EXERCISE DESCRIPTION:
Show every line of the data that contains the string "Task".

****************************************

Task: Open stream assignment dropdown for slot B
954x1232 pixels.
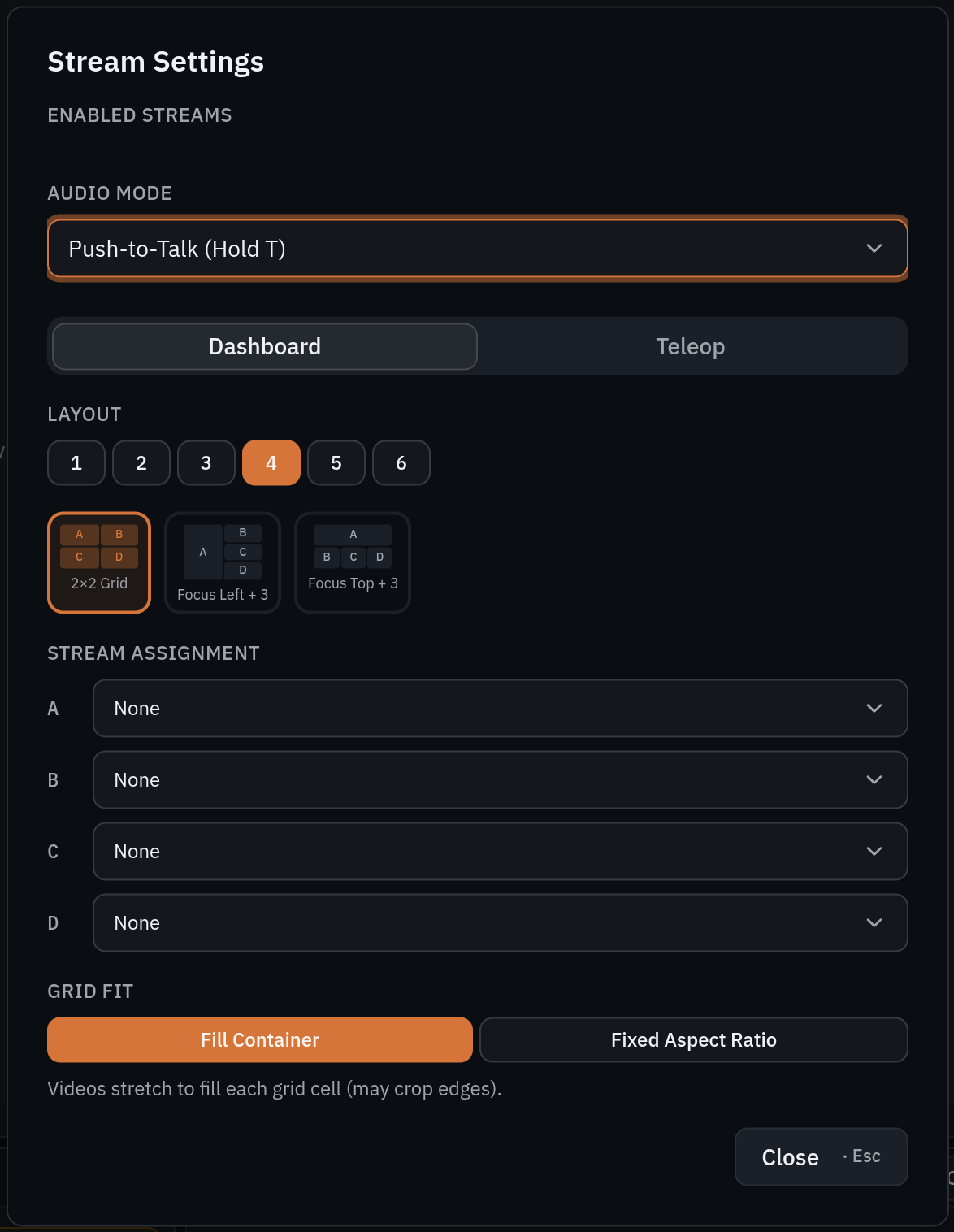Action: [501, 780]
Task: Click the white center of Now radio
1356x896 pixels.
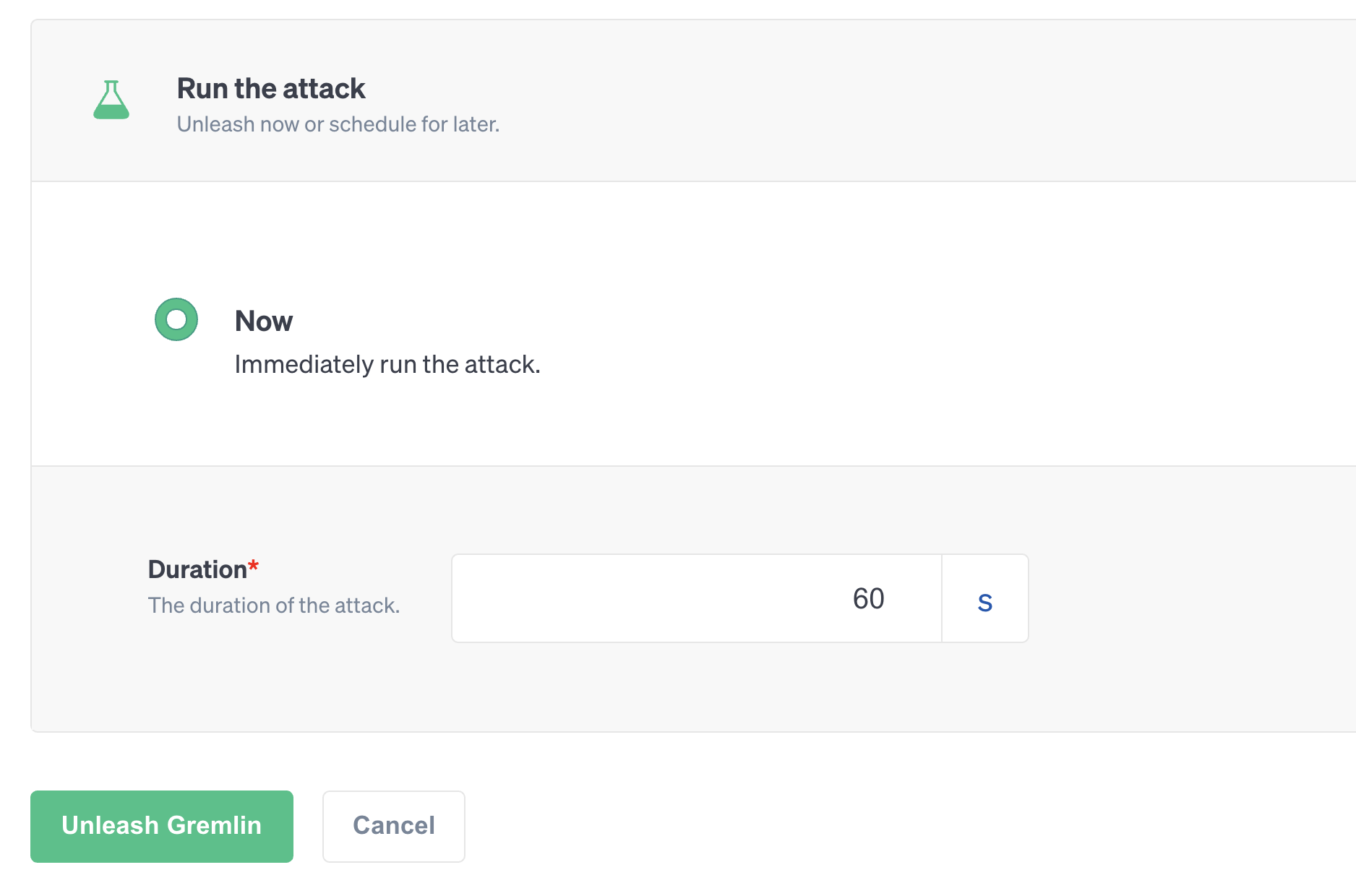Action: [x=176, y=319]
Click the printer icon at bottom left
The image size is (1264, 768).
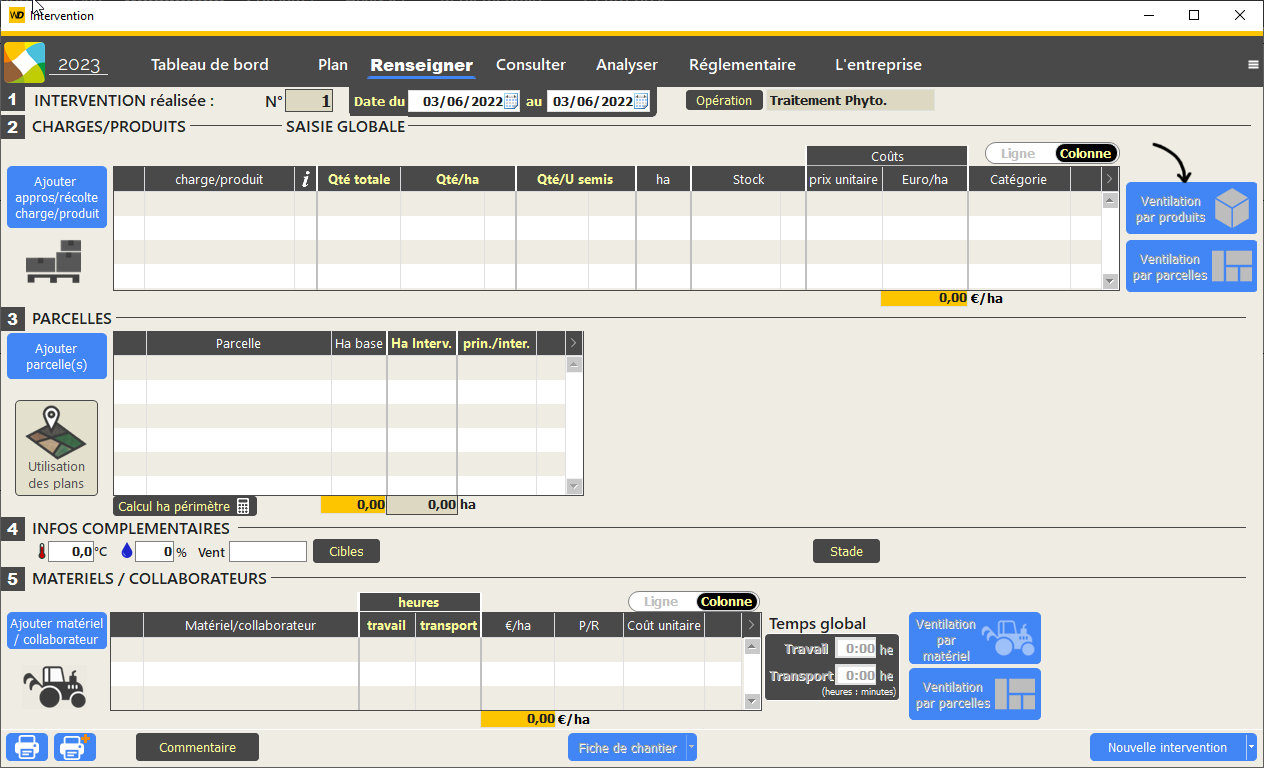coord(27,747)
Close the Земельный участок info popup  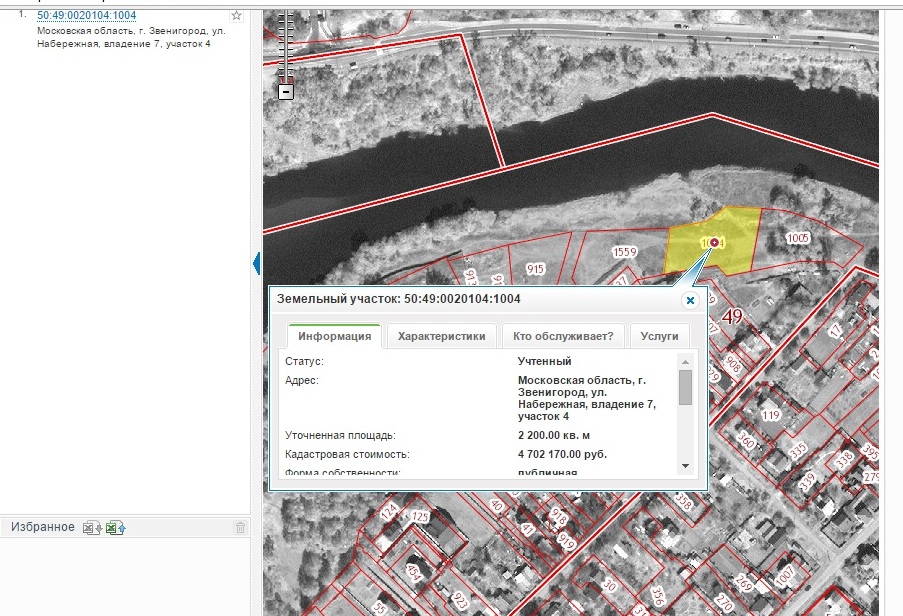(689, 300)
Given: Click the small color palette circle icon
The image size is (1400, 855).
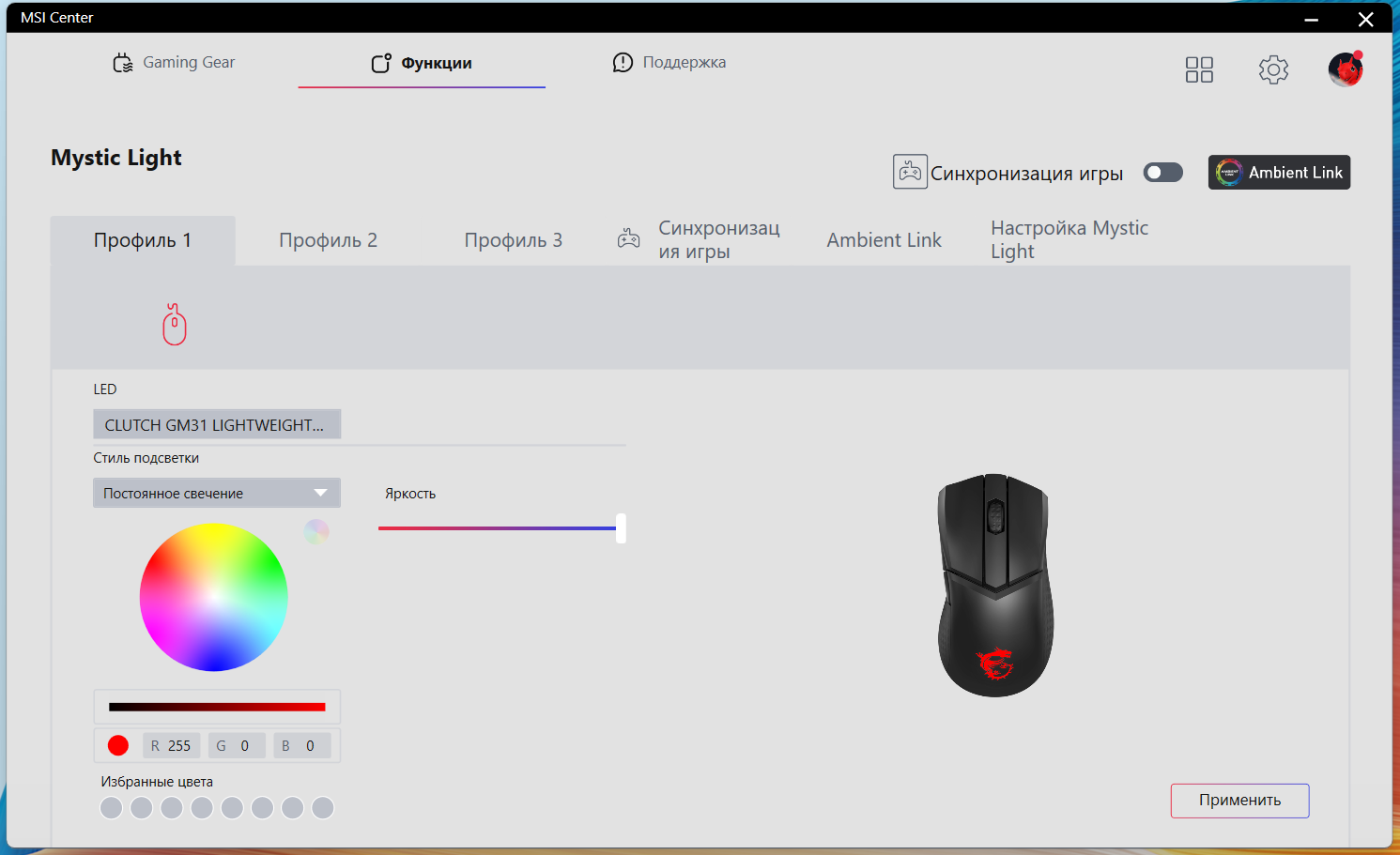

****************************************

EXERCISE RESPONSE:
Task: Open stream assignment dropdown for slot B
Task: Click the white center of Now radio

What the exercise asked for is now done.